Preliminary extraction kinetics of the sediment samples were investigated using acid-base solutions with different pH values, and the evolution of the extracted heavy metal concentrations over time showed that equilibrium was nearly reached at 48 h. Based on the preliminary extraction kinetics, this study chose 48 h as the equilibrium time in the pH-dependent release experiment. For this experiment, 1 g of sediment was shaken with 20 ml of the extractant solution at different pH values (2, 4, 6, 8, 10, and 12) at room temperature before immediately centrifuging at 4000 rpm for 10 min and passing the resulting supernatant solution through a 0.45-μm cellulose membrane filter. All extracting solutions used in this study were adjusted to a target pH value (2, 4, 6, 8, 10, or 12) by adding various amounts of HNO3 or NaOH.

After the pH-dependent release experiment, the chemical fractionation of the heavy metals in the sediment was measured again. Organic matter was also measured after the release experiments. pH was measured using the supernatant solution after reaching heavy metal equilibrium.

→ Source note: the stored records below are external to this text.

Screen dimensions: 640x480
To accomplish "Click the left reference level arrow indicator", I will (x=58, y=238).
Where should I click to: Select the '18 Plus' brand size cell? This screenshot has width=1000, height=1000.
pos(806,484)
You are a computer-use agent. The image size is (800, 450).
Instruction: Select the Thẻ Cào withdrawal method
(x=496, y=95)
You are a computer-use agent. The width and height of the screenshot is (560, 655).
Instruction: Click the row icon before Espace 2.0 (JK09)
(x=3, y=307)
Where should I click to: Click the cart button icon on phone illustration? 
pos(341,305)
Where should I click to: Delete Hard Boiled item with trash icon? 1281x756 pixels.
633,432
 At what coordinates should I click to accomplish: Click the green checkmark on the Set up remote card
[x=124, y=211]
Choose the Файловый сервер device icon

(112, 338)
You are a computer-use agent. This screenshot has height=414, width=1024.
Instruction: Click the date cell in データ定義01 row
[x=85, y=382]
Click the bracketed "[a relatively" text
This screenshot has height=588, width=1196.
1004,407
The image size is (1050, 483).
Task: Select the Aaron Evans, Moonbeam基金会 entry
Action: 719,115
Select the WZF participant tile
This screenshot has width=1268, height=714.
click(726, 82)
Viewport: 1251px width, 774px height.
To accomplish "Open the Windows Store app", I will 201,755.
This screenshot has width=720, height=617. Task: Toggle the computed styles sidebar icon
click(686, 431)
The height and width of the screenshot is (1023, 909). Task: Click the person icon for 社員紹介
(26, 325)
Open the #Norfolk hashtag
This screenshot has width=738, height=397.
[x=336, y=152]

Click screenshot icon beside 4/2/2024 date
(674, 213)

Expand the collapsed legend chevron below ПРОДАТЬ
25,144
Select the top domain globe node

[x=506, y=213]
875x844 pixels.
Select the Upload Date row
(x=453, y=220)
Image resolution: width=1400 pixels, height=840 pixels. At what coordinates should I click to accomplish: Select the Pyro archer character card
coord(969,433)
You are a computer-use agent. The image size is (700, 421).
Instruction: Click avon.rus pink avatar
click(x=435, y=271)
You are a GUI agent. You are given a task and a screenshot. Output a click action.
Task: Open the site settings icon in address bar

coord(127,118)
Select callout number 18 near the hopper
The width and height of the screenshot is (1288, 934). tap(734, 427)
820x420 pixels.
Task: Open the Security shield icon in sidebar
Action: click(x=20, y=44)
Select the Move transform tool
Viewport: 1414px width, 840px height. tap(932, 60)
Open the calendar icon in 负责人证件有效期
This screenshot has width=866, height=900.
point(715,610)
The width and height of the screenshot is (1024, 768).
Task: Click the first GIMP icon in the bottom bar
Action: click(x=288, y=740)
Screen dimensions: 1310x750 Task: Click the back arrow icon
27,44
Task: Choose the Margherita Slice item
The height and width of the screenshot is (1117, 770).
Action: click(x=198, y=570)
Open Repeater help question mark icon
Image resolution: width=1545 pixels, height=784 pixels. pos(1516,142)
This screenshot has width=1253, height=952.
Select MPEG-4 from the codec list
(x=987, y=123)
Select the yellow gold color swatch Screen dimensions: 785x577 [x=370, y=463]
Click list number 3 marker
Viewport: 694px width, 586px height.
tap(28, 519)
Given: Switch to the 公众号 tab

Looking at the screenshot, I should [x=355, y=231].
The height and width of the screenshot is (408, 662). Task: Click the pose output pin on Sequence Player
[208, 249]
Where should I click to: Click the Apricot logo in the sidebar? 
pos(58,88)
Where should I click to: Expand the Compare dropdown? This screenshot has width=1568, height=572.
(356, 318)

2.4 Quality control and assurance

The chemical analysis of each sample was conducted in triplicate relative to a control for analytical precision. For quality control and assurance, a standard reference sample GBW07408 (GSS-8) and blanks were included. We used blank duplicates, containing blank filter papers, which were run for each matrix and corrections to the analytical results, to determine the analytical precision and accuracy. All glassware and plastic containers were soaked in 10% (v/v) HNO3 for at least 12 h and thoroughly cleaned with Milli-Q water before utilization. All chemical reagents were guarantee reagent.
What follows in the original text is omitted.